If the man is, at 39 in the now, generally immature for that age and that aspect is unattractive, then that would be a healthy reason for discontinuing. I would discount his past dating behavior in that decision. BTW, apologies if I missed the nuance, but who ended that dynamic, him or her? If you end this dynamic, today, you will become a part of his 'dating past' and he yours. What weight should that carry?

Posted (edited)

I personally prefer dating men I meet through my social circle... friends and family.

 

If they dated someone I knew or know... that would not bother me. It is a good way to sus out their character. They are likely to have some information about them regarding their dating history, honesty, and consistency.. all things you can't get from Google, or dating sites. Dating through friends/family/social circle is alot more efficient in the long run than dating strangers.

 

that said, I also tend to make decisions for myself. I would not take the word of others (good or bad) as the be-all to end all on that person. I'd spend time with them and see if what I'd heard lines up with the person I witness. For better or worse.

 

... and regarding being sloppy seconds... If one doesn't date in a sloppy way, then they can't be considered a sloppy second. We are all 'seconds' to someone, since very few of us are virgins. Since I don't date in a sloppy way, and I don't date men I witness to date in a sloppy way, then the fact they are single has no bearing except they are available to date me :) Yay!!

Edited by RedRobin
  • Like 1
Posted
ladies have ended dates quickly when they find out that i'm 40 and don't have a past at all.

 

Ask them if they have seen the 40 Year Old Virgin. If not, invite them over to watch it with you. Then ask how they would feel about dating a 40 year old virgin. If she's sympathetic, you can confess. If she laughs, show her the door.

Posted

Thanks for understanding. I agree that how I feel might not be rational or logical, but I can't help how I feel. I could probably suppress my feelings, but it will be there in the back of my mind. Maybe after some time has passed I'll get over it?
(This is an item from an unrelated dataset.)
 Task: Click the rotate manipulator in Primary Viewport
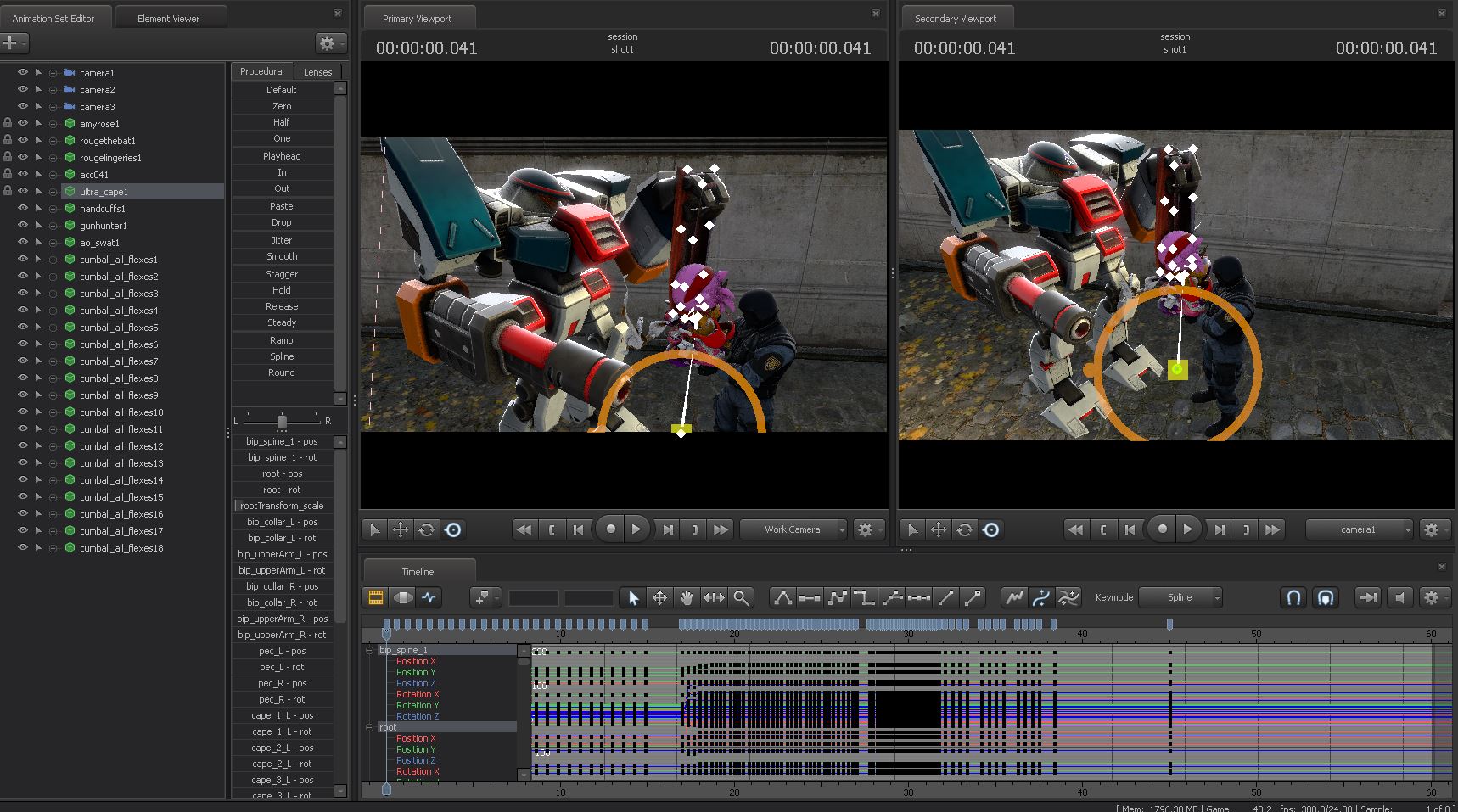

Only one way to find out. Maybe once it progresses the good will drown out the bad in your mind.

Posted

As long as she never cheated on a man or was dishonest with him I am okay.

Posted

30 and 21? Predatory behaviour. Next!

Posted
30 and 21? Predatory behaviour. Next!

 

You don't think this is about jealously?

Posted

Only iris can answer that question but if a 30 year old male is trolling for college aged chicks, it squicks me out.